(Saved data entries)
*** Begin section ***

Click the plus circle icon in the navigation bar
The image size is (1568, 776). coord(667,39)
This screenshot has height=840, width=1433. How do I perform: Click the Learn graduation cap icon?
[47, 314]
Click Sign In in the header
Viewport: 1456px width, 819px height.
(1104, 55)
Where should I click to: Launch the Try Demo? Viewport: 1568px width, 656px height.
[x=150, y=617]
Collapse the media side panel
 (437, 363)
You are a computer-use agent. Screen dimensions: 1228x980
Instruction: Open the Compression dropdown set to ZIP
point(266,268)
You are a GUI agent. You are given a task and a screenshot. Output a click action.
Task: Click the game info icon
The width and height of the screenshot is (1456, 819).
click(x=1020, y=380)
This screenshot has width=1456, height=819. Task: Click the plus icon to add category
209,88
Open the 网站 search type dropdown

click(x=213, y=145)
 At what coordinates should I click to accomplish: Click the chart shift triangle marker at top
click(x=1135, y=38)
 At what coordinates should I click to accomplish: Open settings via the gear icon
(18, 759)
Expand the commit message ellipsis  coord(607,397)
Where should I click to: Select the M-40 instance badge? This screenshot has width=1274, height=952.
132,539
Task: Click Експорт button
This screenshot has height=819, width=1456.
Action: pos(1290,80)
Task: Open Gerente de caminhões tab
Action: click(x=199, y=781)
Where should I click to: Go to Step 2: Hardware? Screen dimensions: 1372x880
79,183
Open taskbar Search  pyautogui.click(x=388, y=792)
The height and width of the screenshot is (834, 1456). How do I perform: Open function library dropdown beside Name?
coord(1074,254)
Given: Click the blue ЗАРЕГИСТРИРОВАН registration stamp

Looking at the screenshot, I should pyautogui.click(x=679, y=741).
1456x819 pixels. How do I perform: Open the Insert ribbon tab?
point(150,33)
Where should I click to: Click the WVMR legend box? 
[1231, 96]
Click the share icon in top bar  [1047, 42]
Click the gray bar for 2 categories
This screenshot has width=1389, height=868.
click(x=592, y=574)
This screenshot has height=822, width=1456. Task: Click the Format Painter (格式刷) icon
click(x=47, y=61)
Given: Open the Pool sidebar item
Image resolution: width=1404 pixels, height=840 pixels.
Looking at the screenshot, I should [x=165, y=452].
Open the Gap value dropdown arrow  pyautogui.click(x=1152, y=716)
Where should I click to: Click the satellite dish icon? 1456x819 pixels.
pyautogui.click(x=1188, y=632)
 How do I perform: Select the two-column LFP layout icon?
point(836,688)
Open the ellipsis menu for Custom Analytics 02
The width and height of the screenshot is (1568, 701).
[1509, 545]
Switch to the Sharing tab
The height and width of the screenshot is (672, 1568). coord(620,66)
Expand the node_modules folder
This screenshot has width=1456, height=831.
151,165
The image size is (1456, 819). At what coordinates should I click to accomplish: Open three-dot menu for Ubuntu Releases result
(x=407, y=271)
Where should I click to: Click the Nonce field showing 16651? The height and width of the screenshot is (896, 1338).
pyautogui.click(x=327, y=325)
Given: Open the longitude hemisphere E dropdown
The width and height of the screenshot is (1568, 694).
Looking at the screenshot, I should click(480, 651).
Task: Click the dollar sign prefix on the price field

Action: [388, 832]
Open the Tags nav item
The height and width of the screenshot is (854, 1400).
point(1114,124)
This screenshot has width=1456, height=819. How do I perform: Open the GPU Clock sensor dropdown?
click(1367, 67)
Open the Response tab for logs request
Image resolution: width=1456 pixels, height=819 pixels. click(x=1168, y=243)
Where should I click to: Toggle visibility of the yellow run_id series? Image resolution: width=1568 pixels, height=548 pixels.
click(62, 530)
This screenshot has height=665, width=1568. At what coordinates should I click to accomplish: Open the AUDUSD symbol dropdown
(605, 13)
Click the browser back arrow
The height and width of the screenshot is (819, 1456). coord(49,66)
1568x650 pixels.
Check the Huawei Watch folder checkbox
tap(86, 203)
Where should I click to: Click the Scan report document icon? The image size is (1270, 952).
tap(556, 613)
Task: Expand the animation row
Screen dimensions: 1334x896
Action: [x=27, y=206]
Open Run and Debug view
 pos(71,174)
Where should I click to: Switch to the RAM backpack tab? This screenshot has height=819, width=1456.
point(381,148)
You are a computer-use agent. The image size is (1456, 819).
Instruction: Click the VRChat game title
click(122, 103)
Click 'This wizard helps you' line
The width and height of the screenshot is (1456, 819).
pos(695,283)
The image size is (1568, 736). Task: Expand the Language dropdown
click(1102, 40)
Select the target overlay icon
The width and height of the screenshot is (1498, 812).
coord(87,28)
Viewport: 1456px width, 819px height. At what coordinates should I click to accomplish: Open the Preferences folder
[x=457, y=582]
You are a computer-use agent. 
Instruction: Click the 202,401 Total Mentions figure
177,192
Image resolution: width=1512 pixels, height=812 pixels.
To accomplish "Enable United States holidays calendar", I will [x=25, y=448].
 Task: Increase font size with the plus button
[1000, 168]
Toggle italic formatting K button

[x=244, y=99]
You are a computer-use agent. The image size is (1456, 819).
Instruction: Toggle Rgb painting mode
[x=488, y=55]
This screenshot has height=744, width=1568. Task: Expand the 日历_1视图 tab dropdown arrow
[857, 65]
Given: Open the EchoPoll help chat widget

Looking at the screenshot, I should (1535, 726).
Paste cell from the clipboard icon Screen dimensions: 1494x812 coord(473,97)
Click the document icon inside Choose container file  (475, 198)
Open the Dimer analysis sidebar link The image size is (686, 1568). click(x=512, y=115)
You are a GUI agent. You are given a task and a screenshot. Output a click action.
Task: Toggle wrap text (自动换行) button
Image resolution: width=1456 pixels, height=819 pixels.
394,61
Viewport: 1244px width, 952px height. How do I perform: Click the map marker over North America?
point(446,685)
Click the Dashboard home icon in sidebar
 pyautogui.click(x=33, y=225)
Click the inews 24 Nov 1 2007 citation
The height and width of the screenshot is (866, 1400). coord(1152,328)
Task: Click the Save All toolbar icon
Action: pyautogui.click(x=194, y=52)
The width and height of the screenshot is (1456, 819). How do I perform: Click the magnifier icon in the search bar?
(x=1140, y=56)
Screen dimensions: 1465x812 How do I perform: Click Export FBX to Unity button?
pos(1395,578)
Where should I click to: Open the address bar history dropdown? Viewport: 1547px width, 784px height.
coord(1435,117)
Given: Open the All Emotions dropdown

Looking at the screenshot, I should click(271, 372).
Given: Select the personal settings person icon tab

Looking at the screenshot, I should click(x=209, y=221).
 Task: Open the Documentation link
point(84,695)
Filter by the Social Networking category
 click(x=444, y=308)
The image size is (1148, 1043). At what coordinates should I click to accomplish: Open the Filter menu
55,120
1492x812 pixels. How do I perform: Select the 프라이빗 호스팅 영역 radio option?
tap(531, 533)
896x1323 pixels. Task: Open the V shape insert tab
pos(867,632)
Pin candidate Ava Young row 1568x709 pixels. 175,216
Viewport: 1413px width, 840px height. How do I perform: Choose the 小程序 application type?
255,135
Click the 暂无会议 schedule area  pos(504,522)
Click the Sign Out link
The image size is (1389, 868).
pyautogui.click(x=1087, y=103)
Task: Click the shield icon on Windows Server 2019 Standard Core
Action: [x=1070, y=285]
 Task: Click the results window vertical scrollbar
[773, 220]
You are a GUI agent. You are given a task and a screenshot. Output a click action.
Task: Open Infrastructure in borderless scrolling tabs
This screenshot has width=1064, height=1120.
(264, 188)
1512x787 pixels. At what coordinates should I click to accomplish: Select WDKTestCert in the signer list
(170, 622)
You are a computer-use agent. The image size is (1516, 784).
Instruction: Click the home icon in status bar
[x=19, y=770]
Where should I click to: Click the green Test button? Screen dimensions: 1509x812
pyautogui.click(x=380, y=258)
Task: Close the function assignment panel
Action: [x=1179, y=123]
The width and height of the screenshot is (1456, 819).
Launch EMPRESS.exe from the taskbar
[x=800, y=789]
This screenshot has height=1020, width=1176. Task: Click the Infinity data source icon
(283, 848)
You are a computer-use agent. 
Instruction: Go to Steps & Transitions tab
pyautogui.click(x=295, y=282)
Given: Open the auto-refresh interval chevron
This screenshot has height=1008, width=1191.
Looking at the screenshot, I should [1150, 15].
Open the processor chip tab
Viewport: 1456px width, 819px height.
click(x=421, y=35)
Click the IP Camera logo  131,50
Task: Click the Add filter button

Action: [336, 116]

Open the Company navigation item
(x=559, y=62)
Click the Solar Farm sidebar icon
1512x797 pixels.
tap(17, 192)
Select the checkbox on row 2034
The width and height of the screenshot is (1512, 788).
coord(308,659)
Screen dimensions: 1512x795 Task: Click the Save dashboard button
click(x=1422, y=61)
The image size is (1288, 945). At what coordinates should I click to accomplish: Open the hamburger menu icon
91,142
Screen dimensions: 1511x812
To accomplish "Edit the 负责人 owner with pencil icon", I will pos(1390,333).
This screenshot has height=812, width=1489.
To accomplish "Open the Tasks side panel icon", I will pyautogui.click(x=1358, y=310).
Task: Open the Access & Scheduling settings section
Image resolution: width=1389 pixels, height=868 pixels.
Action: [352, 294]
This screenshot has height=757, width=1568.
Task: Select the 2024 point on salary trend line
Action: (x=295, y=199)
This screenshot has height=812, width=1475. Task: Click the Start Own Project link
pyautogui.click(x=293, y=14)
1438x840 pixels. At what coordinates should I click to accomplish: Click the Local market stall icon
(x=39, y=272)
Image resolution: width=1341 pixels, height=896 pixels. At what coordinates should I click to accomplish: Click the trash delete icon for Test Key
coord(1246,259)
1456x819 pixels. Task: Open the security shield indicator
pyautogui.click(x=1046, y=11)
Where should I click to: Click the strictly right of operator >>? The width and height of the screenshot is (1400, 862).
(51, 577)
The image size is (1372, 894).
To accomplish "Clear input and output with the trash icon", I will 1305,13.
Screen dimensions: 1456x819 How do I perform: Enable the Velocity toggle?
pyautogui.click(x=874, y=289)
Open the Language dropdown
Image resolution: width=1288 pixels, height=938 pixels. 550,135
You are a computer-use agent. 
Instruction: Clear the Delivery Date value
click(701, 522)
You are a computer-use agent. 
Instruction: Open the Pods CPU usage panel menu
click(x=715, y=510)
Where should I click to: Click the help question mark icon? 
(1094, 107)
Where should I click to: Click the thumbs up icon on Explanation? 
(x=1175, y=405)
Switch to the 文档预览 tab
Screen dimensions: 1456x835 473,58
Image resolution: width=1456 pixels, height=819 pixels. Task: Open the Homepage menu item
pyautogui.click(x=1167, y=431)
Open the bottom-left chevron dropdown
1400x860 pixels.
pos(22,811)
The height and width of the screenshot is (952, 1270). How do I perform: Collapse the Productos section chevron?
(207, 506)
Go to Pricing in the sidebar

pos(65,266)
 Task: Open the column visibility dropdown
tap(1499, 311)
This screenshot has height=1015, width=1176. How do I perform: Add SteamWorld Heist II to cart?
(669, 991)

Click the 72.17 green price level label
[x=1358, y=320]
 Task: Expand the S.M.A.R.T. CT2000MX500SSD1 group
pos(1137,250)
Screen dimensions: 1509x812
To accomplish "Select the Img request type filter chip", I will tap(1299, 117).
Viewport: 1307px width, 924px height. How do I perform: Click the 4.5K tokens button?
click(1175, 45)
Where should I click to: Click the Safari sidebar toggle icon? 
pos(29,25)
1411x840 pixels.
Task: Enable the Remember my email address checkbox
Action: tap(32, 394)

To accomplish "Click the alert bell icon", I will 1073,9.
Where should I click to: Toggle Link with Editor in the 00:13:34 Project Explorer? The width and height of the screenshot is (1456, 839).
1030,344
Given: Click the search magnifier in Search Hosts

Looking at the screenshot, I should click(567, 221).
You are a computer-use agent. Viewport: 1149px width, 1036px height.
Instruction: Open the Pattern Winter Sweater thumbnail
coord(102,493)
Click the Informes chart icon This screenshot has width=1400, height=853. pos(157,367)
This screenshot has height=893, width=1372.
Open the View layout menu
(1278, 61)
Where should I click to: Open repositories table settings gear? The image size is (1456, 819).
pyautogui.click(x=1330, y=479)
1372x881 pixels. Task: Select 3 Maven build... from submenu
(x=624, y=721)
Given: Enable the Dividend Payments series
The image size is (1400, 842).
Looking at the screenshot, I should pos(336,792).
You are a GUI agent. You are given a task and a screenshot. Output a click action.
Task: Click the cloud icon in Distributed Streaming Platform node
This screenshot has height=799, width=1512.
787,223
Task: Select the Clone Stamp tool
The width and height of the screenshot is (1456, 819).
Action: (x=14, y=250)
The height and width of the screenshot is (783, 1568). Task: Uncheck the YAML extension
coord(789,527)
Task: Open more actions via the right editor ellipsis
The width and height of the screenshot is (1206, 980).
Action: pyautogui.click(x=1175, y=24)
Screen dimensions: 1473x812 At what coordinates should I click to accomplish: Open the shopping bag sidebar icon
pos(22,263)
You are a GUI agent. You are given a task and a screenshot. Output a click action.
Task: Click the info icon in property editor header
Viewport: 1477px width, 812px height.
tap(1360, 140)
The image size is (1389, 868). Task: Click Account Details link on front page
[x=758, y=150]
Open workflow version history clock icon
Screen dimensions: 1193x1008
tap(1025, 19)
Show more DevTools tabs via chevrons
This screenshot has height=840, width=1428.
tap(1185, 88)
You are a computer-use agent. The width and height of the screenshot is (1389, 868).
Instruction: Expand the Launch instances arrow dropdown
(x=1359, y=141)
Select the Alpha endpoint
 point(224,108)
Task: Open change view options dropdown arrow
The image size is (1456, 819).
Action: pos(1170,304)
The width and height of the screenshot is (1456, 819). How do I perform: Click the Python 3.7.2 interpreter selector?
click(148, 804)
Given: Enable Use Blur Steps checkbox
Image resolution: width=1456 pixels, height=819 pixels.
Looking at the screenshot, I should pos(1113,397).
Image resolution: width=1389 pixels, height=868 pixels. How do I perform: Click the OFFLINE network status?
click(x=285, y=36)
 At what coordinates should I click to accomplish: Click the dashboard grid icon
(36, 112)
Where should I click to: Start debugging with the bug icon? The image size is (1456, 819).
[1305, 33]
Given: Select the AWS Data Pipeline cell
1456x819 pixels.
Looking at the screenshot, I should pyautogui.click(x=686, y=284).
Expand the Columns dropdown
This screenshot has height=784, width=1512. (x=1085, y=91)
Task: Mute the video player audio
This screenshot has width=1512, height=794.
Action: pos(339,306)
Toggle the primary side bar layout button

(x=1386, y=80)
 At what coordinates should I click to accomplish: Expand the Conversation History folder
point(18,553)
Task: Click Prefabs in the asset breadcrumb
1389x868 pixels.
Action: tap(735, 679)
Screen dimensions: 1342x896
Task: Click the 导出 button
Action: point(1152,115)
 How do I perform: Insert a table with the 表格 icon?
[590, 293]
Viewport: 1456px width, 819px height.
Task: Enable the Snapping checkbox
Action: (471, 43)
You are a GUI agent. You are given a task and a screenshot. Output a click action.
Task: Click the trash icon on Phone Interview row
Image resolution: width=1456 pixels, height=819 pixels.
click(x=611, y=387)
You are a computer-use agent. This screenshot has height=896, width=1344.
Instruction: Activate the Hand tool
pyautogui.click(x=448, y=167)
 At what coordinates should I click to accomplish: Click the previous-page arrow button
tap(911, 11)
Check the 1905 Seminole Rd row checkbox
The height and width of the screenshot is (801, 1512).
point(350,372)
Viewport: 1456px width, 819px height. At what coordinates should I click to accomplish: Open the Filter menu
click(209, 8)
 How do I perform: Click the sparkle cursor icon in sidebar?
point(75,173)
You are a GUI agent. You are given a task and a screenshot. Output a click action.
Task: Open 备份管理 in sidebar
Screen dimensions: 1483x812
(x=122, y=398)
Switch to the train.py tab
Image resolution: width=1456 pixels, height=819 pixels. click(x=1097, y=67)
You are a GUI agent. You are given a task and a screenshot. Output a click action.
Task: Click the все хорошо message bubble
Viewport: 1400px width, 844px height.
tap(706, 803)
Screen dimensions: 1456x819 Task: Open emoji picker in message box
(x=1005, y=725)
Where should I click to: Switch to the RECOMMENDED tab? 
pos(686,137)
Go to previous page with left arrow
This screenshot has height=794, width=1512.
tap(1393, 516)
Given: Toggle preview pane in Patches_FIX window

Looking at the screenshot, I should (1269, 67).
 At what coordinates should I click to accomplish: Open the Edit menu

*** End section ***

### TASK INSTRUCTIONS
Note each line above that holds "tabs", then copy all of them.

### REPLY
Task: Open Infrastructure in borderless scrolling tabs
Show more DevTools tabs via chevrons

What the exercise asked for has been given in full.